[Saved data entries]
-=-=-=-=-

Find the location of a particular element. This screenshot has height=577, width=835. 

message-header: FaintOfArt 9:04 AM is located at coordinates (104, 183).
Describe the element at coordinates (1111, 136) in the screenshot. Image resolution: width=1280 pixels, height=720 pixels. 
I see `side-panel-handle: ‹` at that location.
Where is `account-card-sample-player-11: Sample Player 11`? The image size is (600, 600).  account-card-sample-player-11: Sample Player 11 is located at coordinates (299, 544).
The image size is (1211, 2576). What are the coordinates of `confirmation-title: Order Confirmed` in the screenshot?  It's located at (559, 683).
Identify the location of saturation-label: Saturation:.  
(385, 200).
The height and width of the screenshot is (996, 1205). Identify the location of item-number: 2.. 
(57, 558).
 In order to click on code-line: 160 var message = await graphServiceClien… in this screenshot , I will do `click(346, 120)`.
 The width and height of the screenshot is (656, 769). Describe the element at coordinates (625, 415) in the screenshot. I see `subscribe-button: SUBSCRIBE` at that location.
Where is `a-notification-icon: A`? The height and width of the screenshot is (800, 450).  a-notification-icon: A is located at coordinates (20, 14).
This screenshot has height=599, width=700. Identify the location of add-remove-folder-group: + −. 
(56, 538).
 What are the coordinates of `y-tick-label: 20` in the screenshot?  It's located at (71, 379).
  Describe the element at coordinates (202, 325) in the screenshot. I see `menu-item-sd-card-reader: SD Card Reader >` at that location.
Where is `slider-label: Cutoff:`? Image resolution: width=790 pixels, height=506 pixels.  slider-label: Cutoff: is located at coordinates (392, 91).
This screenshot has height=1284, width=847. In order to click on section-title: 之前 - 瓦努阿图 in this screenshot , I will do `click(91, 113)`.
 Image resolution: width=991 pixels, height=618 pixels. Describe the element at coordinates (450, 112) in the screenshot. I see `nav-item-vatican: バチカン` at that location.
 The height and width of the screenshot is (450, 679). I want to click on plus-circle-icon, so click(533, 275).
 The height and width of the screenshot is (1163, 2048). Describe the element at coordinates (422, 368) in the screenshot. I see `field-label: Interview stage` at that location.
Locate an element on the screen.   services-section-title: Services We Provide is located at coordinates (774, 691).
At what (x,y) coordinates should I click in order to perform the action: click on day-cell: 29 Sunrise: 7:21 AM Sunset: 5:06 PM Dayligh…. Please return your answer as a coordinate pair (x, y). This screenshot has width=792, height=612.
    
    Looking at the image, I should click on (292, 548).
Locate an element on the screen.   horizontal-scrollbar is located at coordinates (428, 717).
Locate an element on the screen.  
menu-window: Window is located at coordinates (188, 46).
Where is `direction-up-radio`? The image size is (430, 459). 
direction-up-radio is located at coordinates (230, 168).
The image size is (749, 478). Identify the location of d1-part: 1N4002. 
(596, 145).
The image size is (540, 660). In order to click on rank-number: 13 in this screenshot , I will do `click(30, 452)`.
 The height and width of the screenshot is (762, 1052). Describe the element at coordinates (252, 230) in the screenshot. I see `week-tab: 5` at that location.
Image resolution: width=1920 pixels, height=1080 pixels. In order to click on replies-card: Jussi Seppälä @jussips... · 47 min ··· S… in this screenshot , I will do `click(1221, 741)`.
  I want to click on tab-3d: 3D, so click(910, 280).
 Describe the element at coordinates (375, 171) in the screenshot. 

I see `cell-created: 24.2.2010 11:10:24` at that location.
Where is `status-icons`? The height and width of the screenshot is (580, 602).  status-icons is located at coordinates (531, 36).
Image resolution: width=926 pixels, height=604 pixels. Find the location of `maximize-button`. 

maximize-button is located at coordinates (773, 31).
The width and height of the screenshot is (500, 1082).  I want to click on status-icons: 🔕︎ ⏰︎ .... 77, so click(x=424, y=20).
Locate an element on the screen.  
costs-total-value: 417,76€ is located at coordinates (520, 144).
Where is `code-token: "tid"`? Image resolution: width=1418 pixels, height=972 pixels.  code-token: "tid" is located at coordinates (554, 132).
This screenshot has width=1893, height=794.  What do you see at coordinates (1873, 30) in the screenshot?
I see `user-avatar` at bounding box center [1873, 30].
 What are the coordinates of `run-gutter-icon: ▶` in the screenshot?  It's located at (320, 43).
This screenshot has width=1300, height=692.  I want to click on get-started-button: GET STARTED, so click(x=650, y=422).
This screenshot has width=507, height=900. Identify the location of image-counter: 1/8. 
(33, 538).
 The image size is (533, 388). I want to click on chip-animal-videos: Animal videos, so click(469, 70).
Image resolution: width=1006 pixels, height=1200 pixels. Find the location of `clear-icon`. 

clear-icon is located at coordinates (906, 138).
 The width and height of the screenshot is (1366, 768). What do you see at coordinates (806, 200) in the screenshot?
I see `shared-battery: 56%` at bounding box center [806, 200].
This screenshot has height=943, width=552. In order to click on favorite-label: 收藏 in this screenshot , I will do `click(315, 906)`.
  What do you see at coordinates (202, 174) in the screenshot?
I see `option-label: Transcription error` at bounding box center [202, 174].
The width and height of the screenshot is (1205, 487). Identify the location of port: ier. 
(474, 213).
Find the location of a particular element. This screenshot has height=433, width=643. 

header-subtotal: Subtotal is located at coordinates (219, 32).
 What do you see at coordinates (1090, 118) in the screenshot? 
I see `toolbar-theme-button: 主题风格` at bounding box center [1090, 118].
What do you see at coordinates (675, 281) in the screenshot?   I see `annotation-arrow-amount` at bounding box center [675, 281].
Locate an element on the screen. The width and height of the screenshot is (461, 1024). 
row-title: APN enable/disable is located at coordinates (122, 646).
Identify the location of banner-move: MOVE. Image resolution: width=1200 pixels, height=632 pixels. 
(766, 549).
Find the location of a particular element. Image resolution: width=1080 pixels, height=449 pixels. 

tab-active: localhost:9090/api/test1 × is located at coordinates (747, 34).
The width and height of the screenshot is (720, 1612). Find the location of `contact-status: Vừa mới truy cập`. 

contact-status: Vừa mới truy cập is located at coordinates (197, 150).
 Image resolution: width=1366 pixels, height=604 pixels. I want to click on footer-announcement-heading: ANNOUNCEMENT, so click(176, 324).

-=-=-=-=-

* [What this task involves]: Put the lines from the one containing "This screenshot has width=1893, height=794." through the one containing "This screenshot has width=1300, height=692." into a numbered list, leaving out any blank lines.

* [Answer box]:
1. This screenshot has width=1893, height=794.  What do you see at coordinates (1873, 30) in the screenshot?
2. I see `user-avatar` at bounding box center [1873, 30].
3.  What are the coordinates of `run-gutter-icon: ▶` in the screenshot?  It's located at (320, 43).
4. This screenshot has width=1300, height=692.  I want to click on get-started-button: GET STARTED, so click(x=650, y=422).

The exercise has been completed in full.